My understanding of Indonesia was that it is structurally similar to Pakistan – a state with the armed forces being the only national institution that works – dominated by the Javanese.

What has US done there that recommends itself to you?

Cold War Zoomie
Yes, I agree. Money & patronage are essential ingredients of politics – domestic or foreign.

Babak Makkinejad

Arun:

Jinnah was well-respected, entrenched member of the Congress well before Gandhi and his entourage ruined the Congress.


Jinnah, a liberal Muslim lawyer, was not the man who caused the partition; in my opinion .

Nancy K

Fred, an interesting perspective re the comparison of Swine Flu and gun deaths.
We do have an epidemic in this country. It is a good thing that guns don't kill people, or so the NRA tells us.
As a public health nurse, I am concerned about both the gun epidemic and the Swine Flu however.

Babak Makkinejad

Minnesotachuck:

Thank you for the reference of Dr. Cole's comments. He has articulated my vague understandings (which I could never have done like him) quite well.

Duncan Kinder

Pakistan, like Belgium was a bad idea

To this day, Brussels sprouts remain a source of profound personal bitterness for me.

According to the Washington Times, the Taliban now pose specific threats:

Pakistani military analysts say militants could bring normal life to a halt in a large part of Pakistan if they move against the Tarbela dam.
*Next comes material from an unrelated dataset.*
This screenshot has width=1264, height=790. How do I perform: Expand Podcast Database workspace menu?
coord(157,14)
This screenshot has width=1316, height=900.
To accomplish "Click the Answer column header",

The world's largest earthen dam, it is located on the Indus River about 30 miles northwest of the capital in the districts of Swabi and Haripur.

The Taliban is already next door in Buner district...
....
The Tarbela dam is used for irrigation and flood control as well as for generating thousands of megawatts of electricity. Security specialists say the Taliban could threaten to destroy the dam as a bargaining chip to gain more concessions from the government, which agreed to the imposition of Shariah law in the scenic Swat Valleyand the surrounding Malakand region in return for a now-unraveling peace deal. If the dam is destroyed, millions of acres of crops would be flooded.
....
Only 300 to 350 armed personnel are guarding the Tarbela dam.
....
Moreover, there is a history of Taliban attacks at Tarbela and on other dams.

and

Besides the Tarbela dam, another vulnerable target is Attock Bridge. Located in the Swabi district, it crosses the Indus and connects northwestern Pakistan with Punjab province, the most populous in the country.

If the Taliban took control of the bridge, it could cut Pakistan in two.

William R. Cumming

My guess is that this is the first of many posts concerning Pakistan and its future! Actually I do know many posts already have dealt with this "nation-state" and its future. The presence of nuclear weaponary and delivery capability does put this well into the top 10 of international problems. You can rank them I will not.
Nuclear surety is a highly technical arena, witness the disgrace of the USAF recently and its disregard of first principals of nuclear surety. One of couse being that war reserve items and training items are clearly marked and discerable including their containers. US in the past used blue for exercise. Hey isn't that the color of USAF uniforms?

Anyway open source media and intel constantly reports that Pakistan does well on nuclear surety issues! Really? Let's have a NIE on that specfici subject!